Click on the bottom photo for an enlarge view of the map.



















Christ Church was built between 1741 and 1753. Orginally replacing a already shattered Portuguese Church. Bricks were shipped from Netherlands. Oldest church in Malaysia.












This is call "Red Square"












Many shops beside the church. Selling lots of interesting local stuffs. Most of which you can also find at the Jonker's walk night market.















This Tang Beng Swee Clock Tower was built in 1886.












Can also enter here to take a path up the hill to St Paul's Church.
The Church was built in 1521 by Portuguese.


















Cultural Museum is a replica of sultanate palace. Entrance fee is RM$1.00.But if you wish to visit the Dutch graveyard only, you can pass through without paying.



















The Dutch Grave Ground.
First used at in late 17th century.
5 Dutch and 33 british graves are sited here now.















Steps leading to Stadthuys.It is now a historical museum.
Stadthuys was built in 1660, one of the oldest Dutch buildings.
Entrance fee to Museum is RM$5.00.


















This is one of the finest museums I've visited.
It's big and houses many historical items.
Very well exhibited.
Highly recommended if you've extra time when visiting Melaka.

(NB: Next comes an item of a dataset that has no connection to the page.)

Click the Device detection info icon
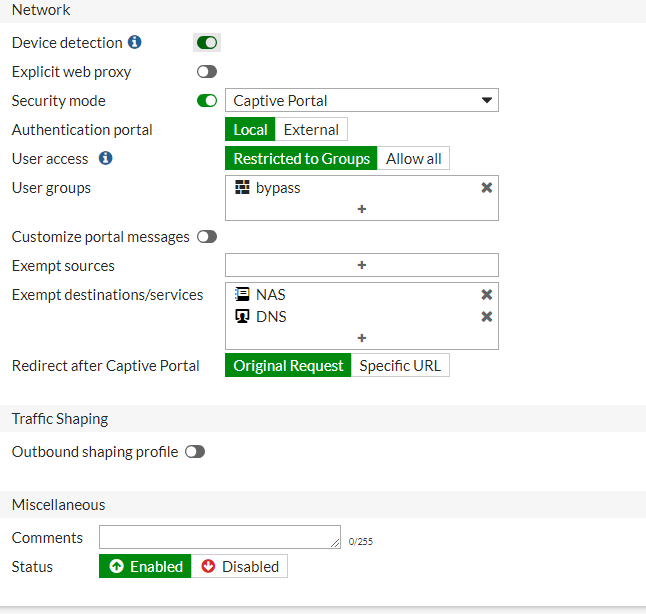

I like above two pictures very much.
Big applause for the artist whom drew this.
Don't you find it's so real?What's real and what's drawn.
It's really take some time to figure it out.












Fruit stall at one of the R&R spot.
Our last stop over before reaching Singapore.












While travelling back, I recapped my 2 day trip to Melaka.
At first the only reason for visiting Melaka was wanting to eat Chicken Rice ball, visiting night market and see the dutch grave ground.
I didn't think there was alot to see.
But I was wrong.
We didn't even have time for shopping at some of their big shopping centres.
If you ask me if I would return to this place again.
My answer would be yes.
The people are polite.
Streets are very clean.
Food are good and cheap.
Roads are planted with tress and flowers.
I summarized my trip as "GOOD & FUN."












Melaka, Malaysia
Located South-Western Coast of Peninsular Malaysia facing the Straits of Melaka and between the states of Negeri Sembilan and Johor.
Occupy an area of 1,658 square kilometers, divided into 3 districts (Melaka Tengah, Alor Gajah & Jasin)
144km from Malaysia, Kuala Lumpur, 224km from Johor Bahru
Climate / Temperature : 21 - 33 dc
Time Zone : GMT/UTC + 08:00 hour
Currency : Ringgit (RM)
Country Telephone code / Area Code : 60 / 6
Electricity : 220-240V, 50 Hz, UK-style three-pin plugs are use.
Population: 713,000 (2005)
Ethnic Groups : Malay (60.9%), Chinese (26.8%), Indian (6.1%), Others (7.1%)
Languages : Malay, English, Mandarin

Short History of Melaka :Melaka was previously known as Malacca.
Founded by Parameswara in 1396.
Given its strategic location straddling the Straits of Melaka, it thrived as a port-of-call and a centre of entrepot trade with ships and merchants from China, Japan, India, Arab and South Africa…
In 1511, it fell to the hands of the Portuguese, followed by the Dutch in 1641. In 1795, Melaka was given to British. It was returned to the Dutch in 1818 under the treaty of Vienna but was later exchanged by the Brisith for Bangkahulu, Sumatra. From 1826 onwards, the British East India Company along with Singapore and Penang governed it, under the Straits Settlement.
The Dutch left many fine buildings marking their heritage . The Stadthuys for example is today the oldest Dutch building in the Far East.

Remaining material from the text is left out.